Below are some records; output exactly the lines from the line with "Select the CPU-Z (32位) tool icon" to the line with "Task: Click the reply icon for Cardonj59", both ends kept, and nothing more.
Segment Open
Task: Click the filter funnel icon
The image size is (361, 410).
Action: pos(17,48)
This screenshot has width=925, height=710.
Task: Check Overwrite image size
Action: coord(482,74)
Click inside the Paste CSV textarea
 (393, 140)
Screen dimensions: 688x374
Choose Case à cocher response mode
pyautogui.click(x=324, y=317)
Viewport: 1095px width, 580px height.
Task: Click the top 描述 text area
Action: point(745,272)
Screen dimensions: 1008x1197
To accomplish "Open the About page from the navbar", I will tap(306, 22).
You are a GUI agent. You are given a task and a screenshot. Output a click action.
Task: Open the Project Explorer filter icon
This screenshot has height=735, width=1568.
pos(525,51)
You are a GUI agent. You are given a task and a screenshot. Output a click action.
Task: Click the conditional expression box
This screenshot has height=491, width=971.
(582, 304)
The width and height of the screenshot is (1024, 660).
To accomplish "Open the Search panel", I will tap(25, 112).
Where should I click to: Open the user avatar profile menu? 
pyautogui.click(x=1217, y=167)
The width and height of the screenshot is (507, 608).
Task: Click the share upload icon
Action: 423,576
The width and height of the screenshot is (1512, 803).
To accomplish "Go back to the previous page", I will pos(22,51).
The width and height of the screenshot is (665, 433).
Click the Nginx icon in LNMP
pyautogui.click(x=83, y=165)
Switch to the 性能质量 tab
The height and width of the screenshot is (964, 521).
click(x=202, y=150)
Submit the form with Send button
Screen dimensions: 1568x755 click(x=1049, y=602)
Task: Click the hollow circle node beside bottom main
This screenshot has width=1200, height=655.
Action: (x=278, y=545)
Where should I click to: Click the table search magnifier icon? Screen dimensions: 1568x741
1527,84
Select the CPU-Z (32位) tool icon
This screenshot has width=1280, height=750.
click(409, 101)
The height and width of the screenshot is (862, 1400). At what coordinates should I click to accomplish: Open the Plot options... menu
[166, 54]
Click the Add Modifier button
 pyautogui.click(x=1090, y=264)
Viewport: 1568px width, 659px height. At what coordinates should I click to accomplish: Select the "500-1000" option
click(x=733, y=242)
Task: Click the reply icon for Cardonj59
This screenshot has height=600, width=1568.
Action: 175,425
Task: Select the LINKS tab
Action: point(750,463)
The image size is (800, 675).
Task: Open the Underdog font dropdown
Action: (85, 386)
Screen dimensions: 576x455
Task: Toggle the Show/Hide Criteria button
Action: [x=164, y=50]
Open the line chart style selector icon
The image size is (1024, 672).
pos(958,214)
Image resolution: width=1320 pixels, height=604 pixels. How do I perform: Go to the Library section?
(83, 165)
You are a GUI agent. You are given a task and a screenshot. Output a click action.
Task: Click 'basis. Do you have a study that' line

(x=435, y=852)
Segment Closed
» Result of the task:
Select the CPU-Z (32位) tool icon
This screenshot has width=1280, height=750.
click(409, 101)
The height and width of the screenshot is (862, 1400). At what coordinates should I click to accomplish: Open the Plot options... menu
[166, 54]
Click the Add Modifier button
 pyautogui.click(x=1090, y=264)
Viewport: 1568px width, 659px height. At what coordinates should I click to accomplish: Select the "500-1000" option
click(x=733, y=242)
Task: Click the reply icon for Cardonj59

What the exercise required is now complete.